Short problem — Rewrite these lines as a JSON list of strings, giving each line as its own string and leaving out any blank lines. This covers every item that follows.

Excerpted data —
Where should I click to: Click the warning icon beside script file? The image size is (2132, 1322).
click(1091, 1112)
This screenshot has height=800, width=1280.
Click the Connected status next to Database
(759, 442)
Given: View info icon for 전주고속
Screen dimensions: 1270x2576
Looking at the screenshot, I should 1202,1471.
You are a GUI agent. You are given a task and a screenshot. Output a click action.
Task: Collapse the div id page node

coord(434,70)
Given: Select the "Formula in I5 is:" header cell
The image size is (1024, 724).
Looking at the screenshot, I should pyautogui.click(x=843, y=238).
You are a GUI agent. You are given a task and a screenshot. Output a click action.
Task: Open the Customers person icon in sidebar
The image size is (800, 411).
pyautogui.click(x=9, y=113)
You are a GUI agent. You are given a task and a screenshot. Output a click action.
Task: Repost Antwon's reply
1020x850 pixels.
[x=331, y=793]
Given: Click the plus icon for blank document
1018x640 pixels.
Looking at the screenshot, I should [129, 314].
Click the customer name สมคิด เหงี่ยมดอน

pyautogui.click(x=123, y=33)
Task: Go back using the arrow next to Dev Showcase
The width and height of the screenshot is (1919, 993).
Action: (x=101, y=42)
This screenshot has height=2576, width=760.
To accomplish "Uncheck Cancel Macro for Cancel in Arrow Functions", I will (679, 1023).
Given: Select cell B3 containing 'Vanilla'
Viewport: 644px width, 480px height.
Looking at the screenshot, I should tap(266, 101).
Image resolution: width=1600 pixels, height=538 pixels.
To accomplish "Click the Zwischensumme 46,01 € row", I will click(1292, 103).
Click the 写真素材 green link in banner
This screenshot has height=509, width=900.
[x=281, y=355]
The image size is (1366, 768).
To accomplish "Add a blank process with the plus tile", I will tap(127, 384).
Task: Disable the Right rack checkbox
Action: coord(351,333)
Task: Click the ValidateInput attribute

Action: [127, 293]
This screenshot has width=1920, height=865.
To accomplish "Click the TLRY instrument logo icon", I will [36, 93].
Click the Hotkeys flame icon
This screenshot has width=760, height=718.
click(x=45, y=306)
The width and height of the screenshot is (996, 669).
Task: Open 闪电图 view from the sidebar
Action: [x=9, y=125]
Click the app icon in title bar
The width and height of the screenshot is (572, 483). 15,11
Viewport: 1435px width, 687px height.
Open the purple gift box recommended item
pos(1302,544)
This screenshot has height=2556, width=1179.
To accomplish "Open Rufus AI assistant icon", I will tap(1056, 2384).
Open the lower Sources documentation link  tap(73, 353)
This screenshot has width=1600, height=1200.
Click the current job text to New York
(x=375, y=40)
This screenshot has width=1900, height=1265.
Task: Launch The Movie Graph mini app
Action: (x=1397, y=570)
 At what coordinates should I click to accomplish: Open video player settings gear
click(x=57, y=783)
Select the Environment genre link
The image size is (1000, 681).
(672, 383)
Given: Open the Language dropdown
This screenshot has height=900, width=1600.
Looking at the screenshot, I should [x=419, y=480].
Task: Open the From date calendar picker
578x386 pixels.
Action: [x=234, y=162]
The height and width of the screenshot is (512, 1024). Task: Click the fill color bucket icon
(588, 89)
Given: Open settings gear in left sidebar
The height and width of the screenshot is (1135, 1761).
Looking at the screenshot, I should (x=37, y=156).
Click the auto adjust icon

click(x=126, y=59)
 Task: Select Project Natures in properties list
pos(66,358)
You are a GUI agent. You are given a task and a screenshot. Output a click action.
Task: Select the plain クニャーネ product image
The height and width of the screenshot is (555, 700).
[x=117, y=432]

Task response —
[
  "Where should I click to: Click the warning icon beside script file? The image size is (2132, 1322).",
  "click(1091, 1112)",
  "This screenshot has height=800, width=1280.",
  "Click the Connected status next to Database",
  "(759, 442)",
  "Given: View info icon for 전주고속",
  "Screen dimensions: 1270x2576",
  "Looking at the screenshot, I should 1202,1471.",
  "You are a GUI agent. You are given a task and a screenshot. Output a click action.",
  "Task: Collapse the div id page node",
  "coord(434,70)",
  "Given: Select the \"Formula in I5 is:\" header cell",
  "The image size is (1024, 724).",
  "Looking at the screenshot, I should pyautogui.click(x=843, y=238).",
  "You are a GUI agent. You are given a task and a screenshot. Output a click action.",
  "Task: Open the Customers person icon in sidebar",
  "The image size is (800, 411).",
  "pyautogui.click(x=9, y=113)",
  "You are a GUI agent. You are given a task and a screenshot. Output a click action.",
  "Task: Repost Antwon's reply",
  "1020x850 pixels.",
  "[x=331, y=793]",
  "Given: Click the plus icon for blank document",
  "1018x640 pixels.",
  "Looking at the screenshot, I should [129, 314].",
  "Click the customer name สมคิด เหงี่ยมดอน",
  "pyautogui.click(x=123, y=33)",
  "Task: Go back using the arrow next to Dev Showcase",
  "The width and height of the screenshot is (1919, 993).",
  "Action: (x=101, y=42)",
  "This screenshot has height=2576, width=760.",
  "To accomplish \"Uncheck Cancel Macro for Cancel in Arrow Functions\", I will (679, 1023).",
  "Given: Select cell B3 containing 'Vanilla'",
  "Viewport: 644px width, 480px height.",
  "Looking at the screenshot, I should tap(266, 101).",
  "Image resolution: width=1600 pixels, height=538 pixels.",
  "To accomplish \"Click the Zwischensumme 46,01 € row\", I will click(1292, 103).",
  "Click the 写真素材 green link in banner",
  "This screenshot has height=509, width=900.",
  "[x=281, y=355]",
  "The image size is (1366, 768).",
  "To accomplish \"Add a blank process with the plus tile\", I will tap(127, 384).",
  "Task: Disable the Right rack checkbox",
  "Action: coord(351,333)",
  "Task: Click the ValidateInput attribute",
  "Action: [127, 293]",
  "This screenshot has width=1920, height=865.",
  "To accomplish \"Click the TLRY instrument logo icon\", I will [36, 93].",
  "Click the Hotkeys flame icon",
  "This screenshot has width=760, height=718.",
  "click(x=45, y=306)",
  "The width and height of the screenshot is (996, 669).",
  "Task: Open 闪电图 view from the sidebar",
  "Action: [x=9, y=125]",
  "Click the app icon in title bar",
  "The width and height of the screenshot is (572, 483). 15,11",
  "Viewport: 1435px width, 687px height.",
  "Open the purple gift box recommended item",
  "pos(1302,544)",
  "This screenshot has height=2556, width=1179.",
  "To accomplish \"Open Rufus AI assistant icon\", I will tap(1056, 2384).",
  "Open the lower Sources documentation link  tap(73, 353)",
  "This screenshot has width=1600, height=1200.",
  "Click the current job text to New York",
  "(x=375, y=40)",
  "This screenshot has width=1900, height=1265.",
  "Task: Launch The Movie Graph mini app",
  "Action: (x=1397, y=570)",
  " At what coordinates should I click to accomplish: Open video player settings gear",
  "click(x=57, y=783)",
  "Select the Environment genre link",
  "The image size is (1000, 681).",
  "(672, 383)",
  "Given: Open the Language dropdown",
  "This screenshot has height=900, width=1600.",
  "Looking at the screenshot, I should [x=419, y=480].",
  "Task: Open the From date calendar picker",
  "578x386 pixels.",
  "Action: [x=234, y=162]",
  "The height and width of the screenshot is (512, 1024). Task: Click the fill color bucket icon",
  "(588, 89)",
  "Given: Open settings gear in left sidebar",
  "The height and width of the screenshot is (1135, 1761).",
  "Looking at the screenshot, I should (x=37, y=156).",
  "Click the auto adjust icon",
  "click(x=126, y=59)",
  " Task: Select Project Natures in properties list",
  "pos(66,358)",
  "You are a GUI agent. You are given a task and a screenshot. Output a click action.",
  "Task: Select the plain クニャーネ product image",
  "The height and width of the screenshot is (555, 700).",
  "[x=117, y=432]"
]